= Theologisk Oratorium =

Theologisk Oratorium (Theological Oratory) is a Lutheran, moderately high church, religious Brotherhood for men in the Church of Denmark. It was founded in 1927. Dissolved in 2016.

==Foundation==
Thomas Lønborg-Jensen had been in England in 1926 and was influenced by the life of the Anglican ordinands of Kelham Theological College, operated by the Society of the Sacred Mission. In Copenhagen he founded Teologisk Oratorium as a religious society for theological students of the University of Copenhagen, which would combine a common liturgical life with mutual pastoral care and studying.

The circle of founding brothers included Regin Prenter, Richard Fangel, and Dag Monrad Møller.
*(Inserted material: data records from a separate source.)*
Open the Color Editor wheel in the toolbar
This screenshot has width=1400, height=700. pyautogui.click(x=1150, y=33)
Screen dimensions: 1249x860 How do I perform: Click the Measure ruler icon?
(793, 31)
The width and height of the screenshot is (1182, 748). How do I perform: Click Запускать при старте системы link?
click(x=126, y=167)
In 1936 Viggo Lissner, a parish priest, formed the initial "priest group" of the Oratory, so that student members could continue in Theologisk Oratorium after their graduation.
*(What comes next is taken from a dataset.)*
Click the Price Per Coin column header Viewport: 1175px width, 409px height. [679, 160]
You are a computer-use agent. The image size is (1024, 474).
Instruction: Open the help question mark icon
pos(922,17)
==Organisation and leadership==
The Oratory is divided into regional conventions, which meet twice a year. The General Convention is held annually in June. The organisation of the Theologisk Oratorium is simple; there is no corporate Chapter, but only a Leader of the Brotherhood, and local superiors of the regional conventions.

Its Leader since 1999 has been Steen Skovsgaard, formerly the Bishop of Lolland–Falster.

==Common life==
The daily office, private confession, the Eucharist, and reading of theology are important parts of the common life of the members. The Oratorium has published many books, on subjects including the daily offices and gregorian chant. Today the Oratorium has a student group in the University of Aarhus, but is no longer active in the University of Copenhagen.

Teologisk Oratorium celebrated its 75th anniversary in 2002.